▶ **AVAILABLE DATA**:
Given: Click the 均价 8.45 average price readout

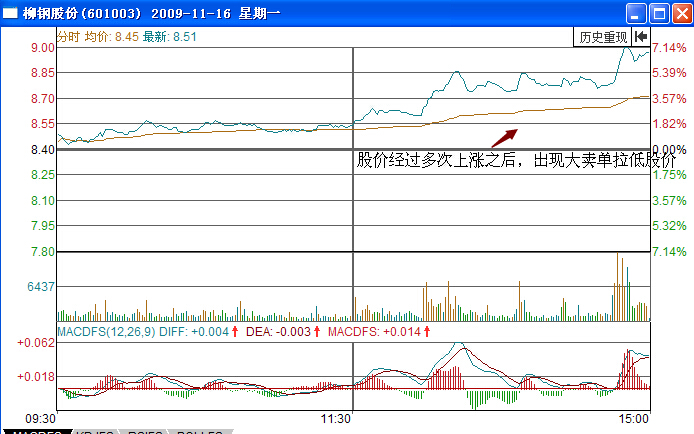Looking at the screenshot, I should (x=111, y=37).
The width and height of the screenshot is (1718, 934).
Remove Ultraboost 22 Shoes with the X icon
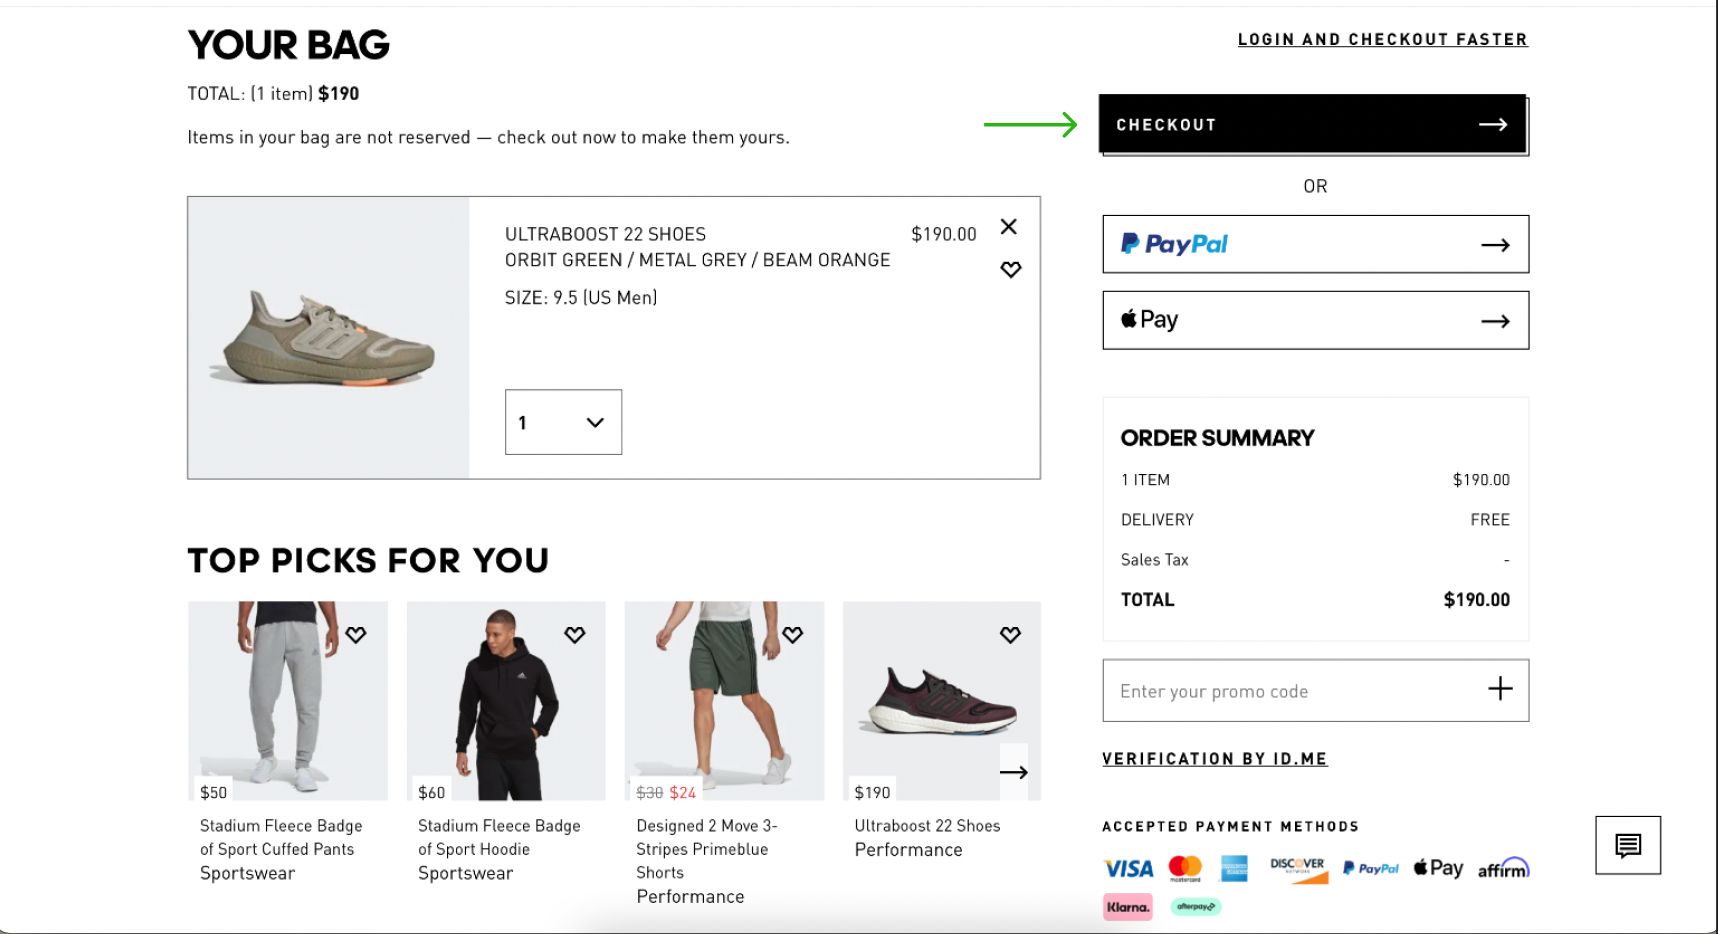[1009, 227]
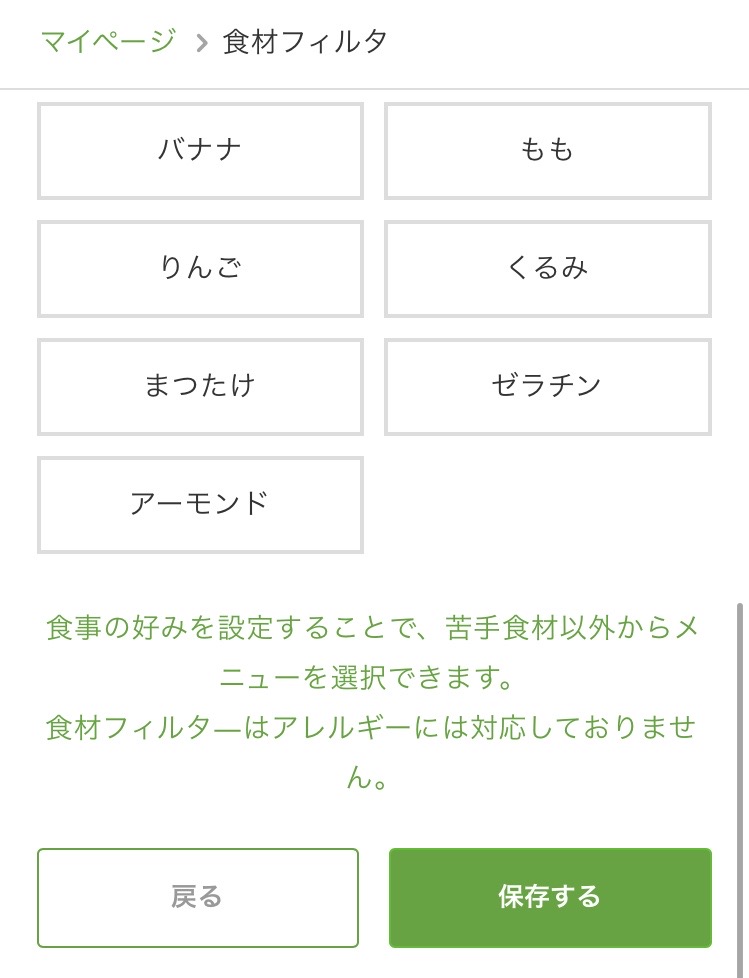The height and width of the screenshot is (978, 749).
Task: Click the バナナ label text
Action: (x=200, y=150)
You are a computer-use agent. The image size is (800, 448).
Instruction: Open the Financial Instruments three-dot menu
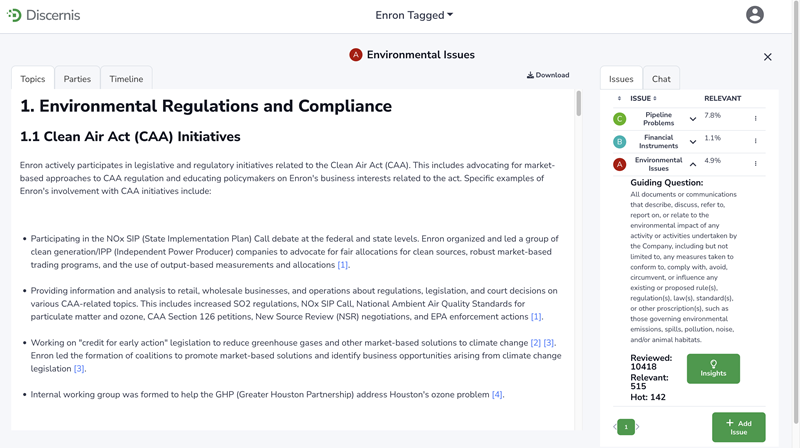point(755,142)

▶ **DIRECTIONS**:
Write out exactly, and only, the lines running from the line with "Remove Ultraboost 22 Shoes with the X icon" to the last line above, both included, with all pictures omitted.

▶ **ANSWER TO THIS EXERCISE**:
Remove Ultraboost 22 Shoes with the X icon
[1009, 227]
The height and width of the screenshot is (978, 749).
Task: Click the バナナ label text
Action: (x=200, y=150)
You are a computer-use agent. The image size is (800, 448).
Instruction: Open the Financial Instruments three-dot menu
point(755,142)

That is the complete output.